Construction workers escaped, as did a custodian who was inside the cathedral.
Two bell towers at the front of the building collapsed, bringing down much of the cathedral’s front facade. Bishop Drennan said that major cracking around the cathedral’s main dome was also evident.
The cathedral’s stainedglass windows, which survived the first earthquake and some 4,000 aftershocks since, are “in ruins”, he said.
Bishop-designate Drennan said he was unaware of any casualties within the Catholic community, but that civil authorities described the situation as “extremely grave”.
Priests at the cathedral rectory took shelter under a table when the earthquake struck, but one was able to see a tower collapse through a window.
Bishop-designate Drennan praised the actions of older students at nearby Catholic Cathedral College who built temporary shelters for younger students terrified by the quake. The children, from St Paul’s School, in suburban Dallington, were forced to relocate to Catholic Cathedral College, a secondary school, after their school was destroyed in the September earthquake.
Three days after the earthquake it was anounced that no Catholic church or school would be used until engineers declared it safe.
Bishop-designate Drennan said safety was the primary concern. He and other priests were asked to leave the cathedral rectory by safety officials for security reasons as authorities cleared much of ChristChurch.
On Tuesday authorities put the death toll at 148, with many people still missing. Among them were dozens of students and staff at an international English language school, which was in one of the buildings that collapsed. Rescuers’ hopes were raised that signs of life had been detected in the destroyed Holy Cross Catholic chapel in central Christchurch, but rescuers were unable to locate anyone.

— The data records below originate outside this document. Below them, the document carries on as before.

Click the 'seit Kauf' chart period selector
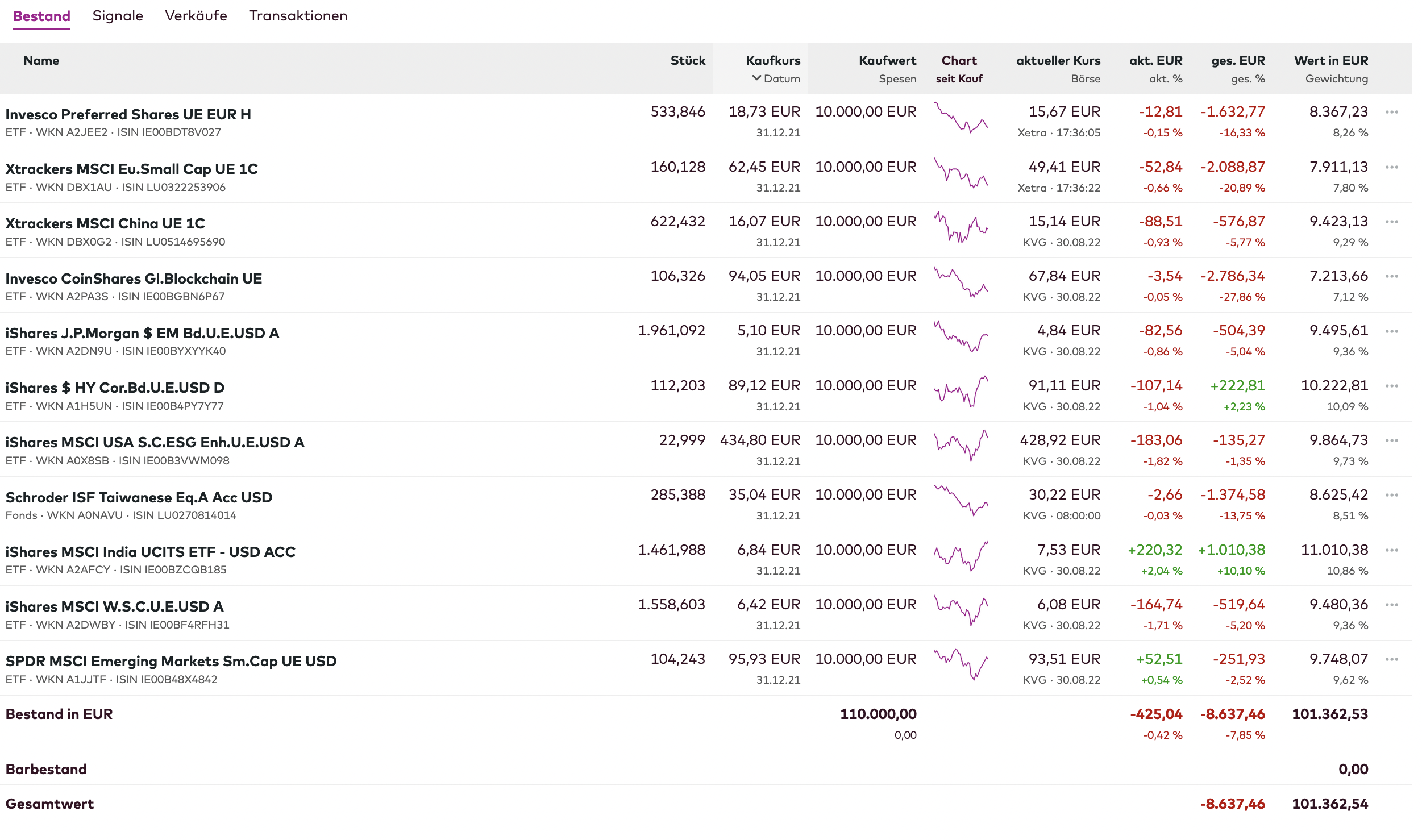Screen dimensions: 1422x840 pyautogui.click(x=959, y=79)
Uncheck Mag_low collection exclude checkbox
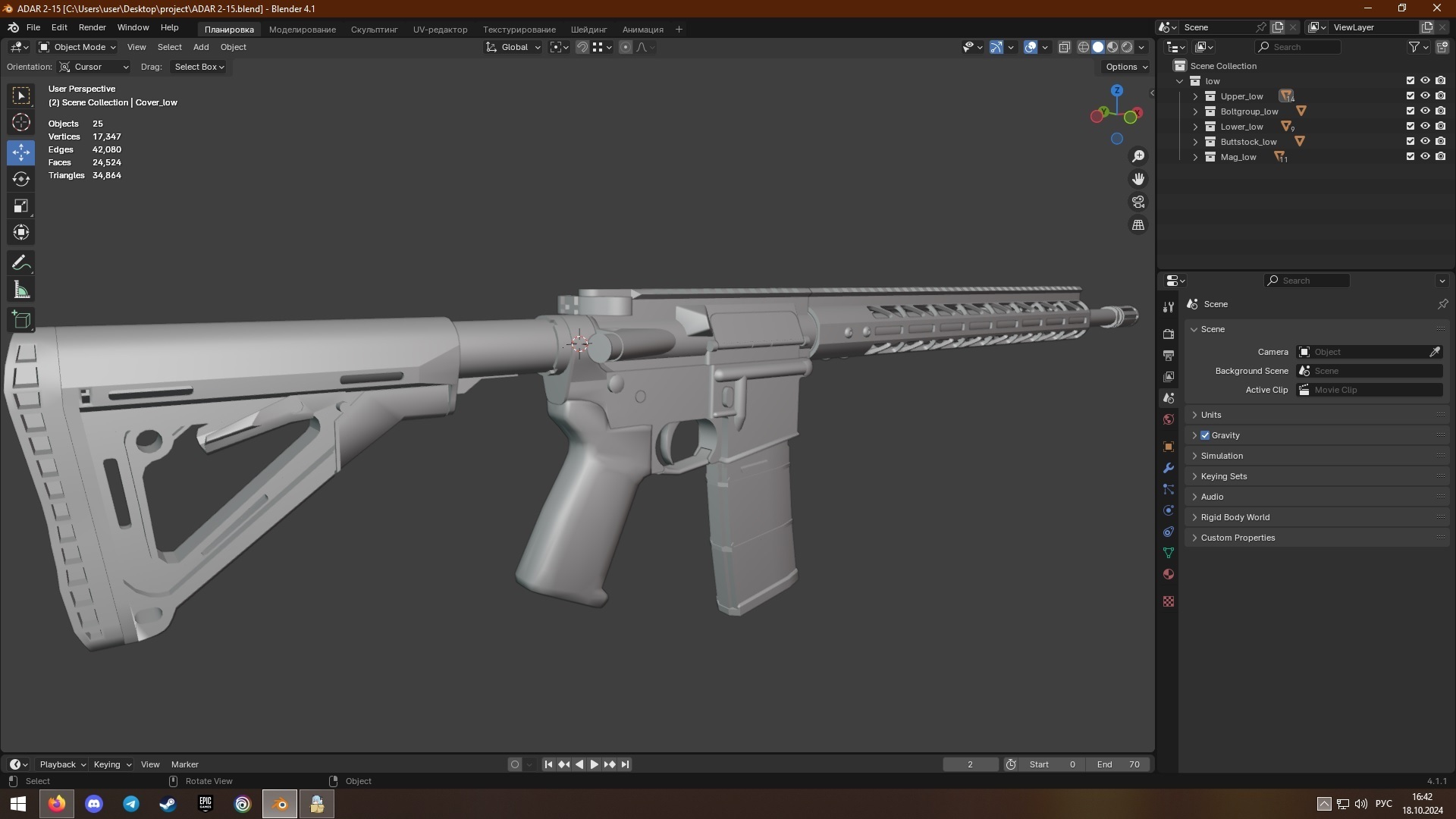Image resolution: width=1456 pixels, height=819 pixels. pos(1410,157)

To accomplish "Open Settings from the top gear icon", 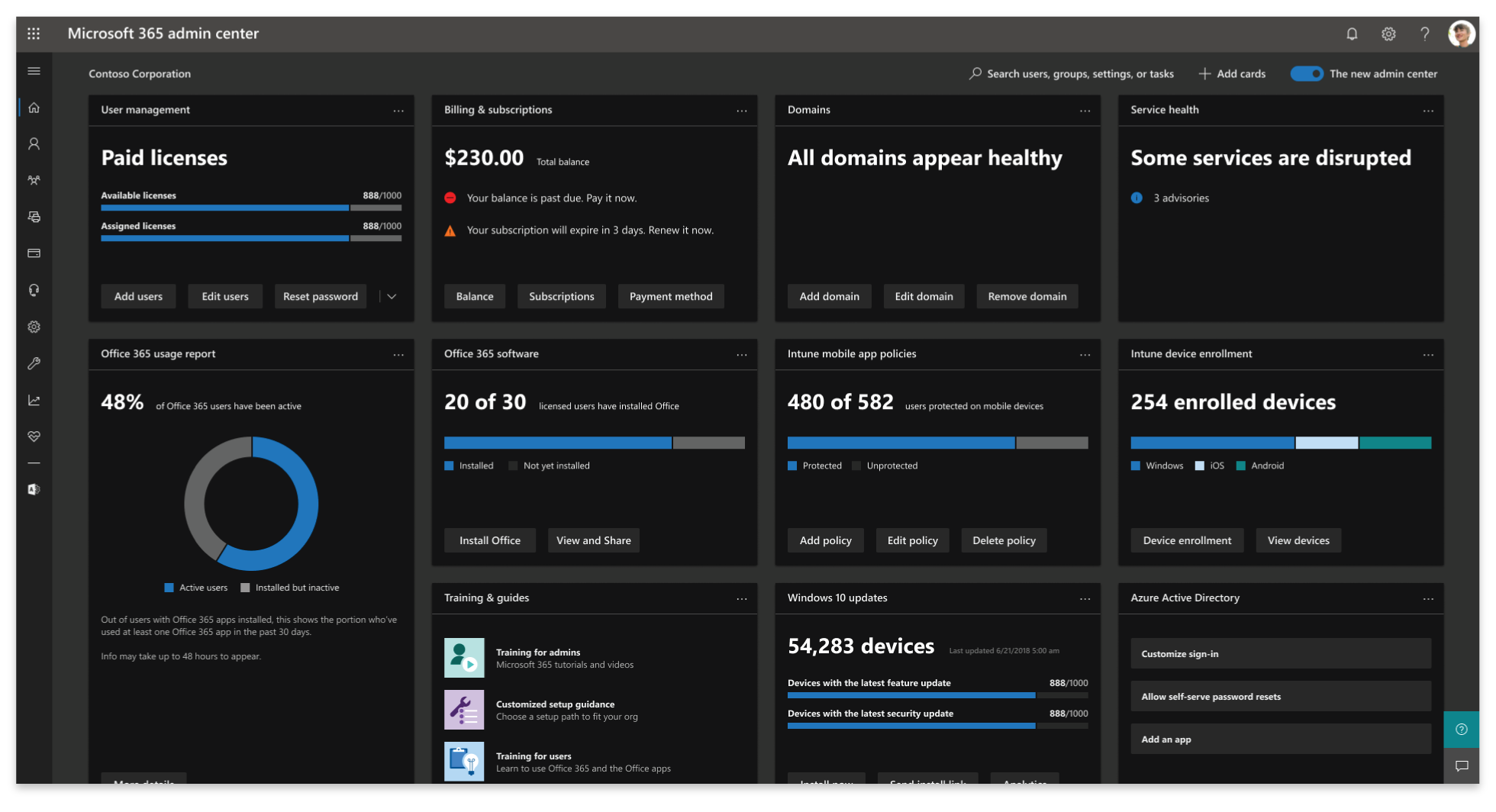I will click(x=1388, y=34).
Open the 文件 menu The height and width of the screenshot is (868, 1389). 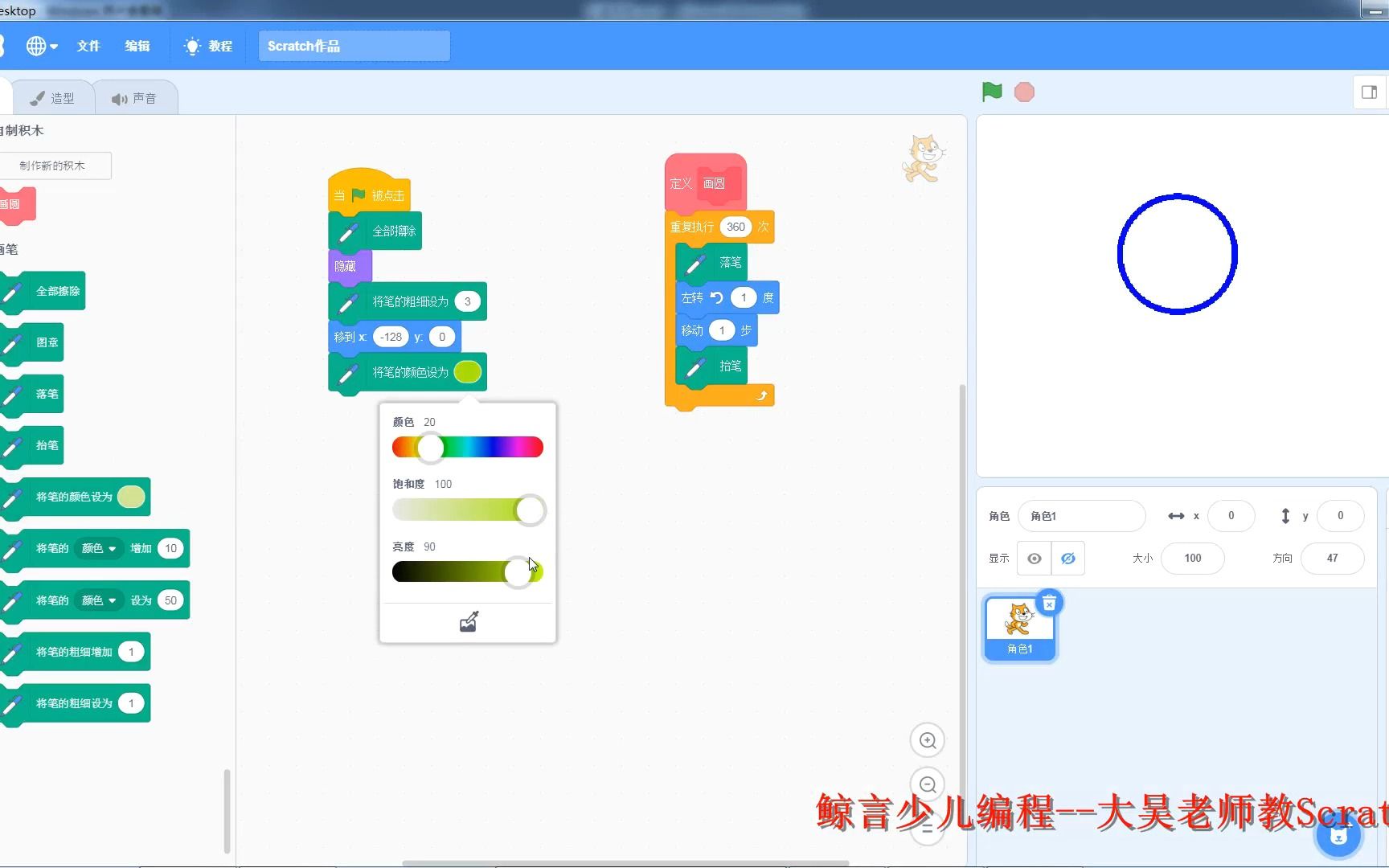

Fr Brian Cummings, provincial superior of the New Zealand province of the Society of Mary, said the presbytery of St Mary parish in the northern part of Christchurch was destroyed. No one had lived in the building since it was damaged in September’s earthquake, he said.
Caritas Aotearoa New Zealand has pledged $18,800 (£11,500) toward relief and recovery. The funds will support the St Vincent de Paul Society, Catholic Social Services and other agencies.
Director Michael Smith said the organisation did not normally respond directly to emergencies within New Zealand, but that the scale of the disaster required a response.